More household credit, savings and insurance policies

GDP (USD billion) increase associated with the ‘YES’ economy for underbankedFor the forecast, Oxford Economics devised a FiDaaS enabled scenario to reflect a world in which mobile telecom operators have created a unique financial identity and credit score for their unbanked customers, allowing the provision of financial services to those that lack a credit history. This is an outcome that the report calls the “YES economy”. The name comes from financial service providers being able to say “yes” and extend their services for the first time to the globally unbanked, thanks to their new financial identity.

Mobile operators extend low-cost, low risk offers to their customers, such as airtime loans. Based on payback behaviour, consumers gradually build up to larger transactions: and then access other financial services, via partnerships between operators, financial service providers and merchants.

The analysis found that resolving the financial identity problem worldwide would deliver the following estimated results:

  • A $250 billion increase in global GDP
  • A $408 billion increase in global credit availability to households
  • A $512 billion increase in global household savings
  • A 6% average increase in GDP per capita for low-income countries
  • An average increase in GDP of $25 per person in South and Southeast Asia: and $108 per person in Latin America and the Caribbean (versus a global average of $33 per person).

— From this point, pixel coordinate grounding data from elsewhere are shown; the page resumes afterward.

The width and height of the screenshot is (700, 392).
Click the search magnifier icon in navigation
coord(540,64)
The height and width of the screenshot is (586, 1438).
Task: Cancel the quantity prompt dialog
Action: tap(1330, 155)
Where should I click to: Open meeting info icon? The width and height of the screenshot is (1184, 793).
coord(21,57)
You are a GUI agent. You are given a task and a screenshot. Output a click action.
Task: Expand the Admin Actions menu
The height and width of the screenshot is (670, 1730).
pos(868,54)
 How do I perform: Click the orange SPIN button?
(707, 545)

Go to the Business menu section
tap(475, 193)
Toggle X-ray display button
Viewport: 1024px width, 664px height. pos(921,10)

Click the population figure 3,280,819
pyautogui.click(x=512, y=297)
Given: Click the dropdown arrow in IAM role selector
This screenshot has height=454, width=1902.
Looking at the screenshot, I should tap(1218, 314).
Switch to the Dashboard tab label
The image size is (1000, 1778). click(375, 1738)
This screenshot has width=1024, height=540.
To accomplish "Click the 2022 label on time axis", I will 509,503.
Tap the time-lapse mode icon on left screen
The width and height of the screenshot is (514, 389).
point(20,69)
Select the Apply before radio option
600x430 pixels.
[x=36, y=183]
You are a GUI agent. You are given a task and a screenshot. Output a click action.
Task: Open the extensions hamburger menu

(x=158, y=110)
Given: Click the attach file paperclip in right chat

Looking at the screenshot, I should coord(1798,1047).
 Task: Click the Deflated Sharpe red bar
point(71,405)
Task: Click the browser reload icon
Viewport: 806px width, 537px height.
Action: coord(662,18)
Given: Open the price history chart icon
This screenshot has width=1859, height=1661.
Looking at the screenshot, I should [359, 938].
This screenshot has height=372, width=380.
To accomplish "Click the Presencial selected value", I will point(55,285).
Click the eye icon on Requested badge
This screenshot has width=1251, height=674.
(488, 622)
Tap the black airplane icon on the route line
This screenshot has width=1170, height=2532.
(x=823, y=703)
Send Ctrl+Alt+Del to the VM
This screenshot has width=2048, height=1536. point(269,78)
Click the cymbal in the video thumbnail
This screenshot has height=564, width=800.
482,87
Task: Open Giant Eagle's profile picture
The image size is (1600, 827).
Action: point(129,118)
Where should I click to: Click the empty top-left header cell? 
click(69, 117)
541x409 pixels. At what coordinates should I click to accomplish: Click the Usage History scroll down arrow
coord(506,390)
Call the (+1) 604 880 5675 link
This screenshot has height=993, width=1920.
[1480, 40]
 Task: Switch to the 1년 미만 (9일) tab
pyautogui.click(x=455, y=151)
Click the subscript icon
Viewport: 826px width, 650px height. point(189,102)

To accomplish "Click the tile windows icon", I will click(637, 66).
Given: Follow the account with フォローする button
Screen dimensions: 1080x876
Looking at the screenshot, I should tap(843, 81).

“Establishing financial identities through mobile network operators could have profound implications for governments, financial institutions, and for the millions of unbanked (and underbanked) individuals around the world,” says Steve Polsky, CEO & founder of Juvo. “For governments, it represents a massive boost to economic development and progress. For financial institutions and the mobile telecom operators they partner with, it represents a multi-billion-dollar revenue opportunity. And for the unbanked, it opens up fair and equal access to useful financial services that wouldn’t otherwise be available to them.”

Anubhav Mohanty, Lead Econometrician at Oxford Economics adds, “These numbers only capture a conservative estimate of this market’s true potential, since many more people are underbanked. The sheer scale, depth and value of this opportunity is far greater than we’ve been able to quantify here.”

Lack of financial identity for the globally unbanked

According to World Bank data, 3.9 billion people around the world (68% of adults worldwide) are locked out of the formal economy due to a lack of credit history. These adults are unable to provide the necessary information that would make up their “financial identity”, such as a formally recognised credit history.

By providing unbanked people with the means to have their own financial identity using the FiDaaS model, mobile operators can help unlock overlooked sources of cash to expand the global economy’s capital base.

“There’s a huge crossover between the unbanked and the world’s mobile phone users. With a financial profile in place, unbanked mobile users can tap into consumer financial services that wouldn’t have otherwise been available to them,” explained Steve Polsky, CEO of Juvo. “Once people are more active financially, they can incrementally improve their credit profiles, and access new services as well.”